Madigan, Sheri L | $149,993

Alberta The University of Calgary 2021 CIHR Operating Grant


The past year has been an extraordinarily challenging time for families coping with ongoing changes and disruptions due to COVID-19. Unfortunately, stress, unpredictability, and disruptions can catalyze mental illness. Cross-sectional studies show that rates of anxiety and depression are on the rise during COVID-19, particularly in parents and youth. What is unknown is whether these rates will be maintained once COVID‑19 disruptions have attenuated. In addition, there is no research showing how these increased rates correspond to health service utilization. High-quality, contemporary data on how parents and youth are independently and collectively coping with, and recovering from, the pandemic is crucial to inform the allocation of scarce mental health resources.
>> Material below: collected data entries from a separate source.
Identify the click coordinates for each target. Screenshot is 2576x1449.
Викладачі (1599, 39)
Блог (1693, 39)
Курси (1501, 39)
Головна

Our study will provide this information. The All Our Families (AOF) study, a pregnancy cohort in Calgary that started in 2008 and has followed families over time, has surveyed mothers and youth (now aged 9-11 years) three times during the pandemic. We now seek to survey families in the recovery phase of COVID‑19 in February of 2022 to examine the longitudinal trajectories and co-development of parent and youth depression and anxiety prior to, during, and in the aftermath of the pandemic. We aim to link cohort data to administrative mental health data to identify the patterns of diagnoses and health service utilization in the context of changing mental health symptoms. We aim to identify the patterns of risk and protective factors that have amplified and/or attenuated mental distress. This proposal provides an exceptional opportunity to identify who becomes most at risk based on both the structural determinants of health and personal/familial factors. Identification of the patterns of stability and change in mental health due to COVID-19, along with service utilization, can help inform decisions on resource allocation and prevention and intervention strategies to optimize mental health.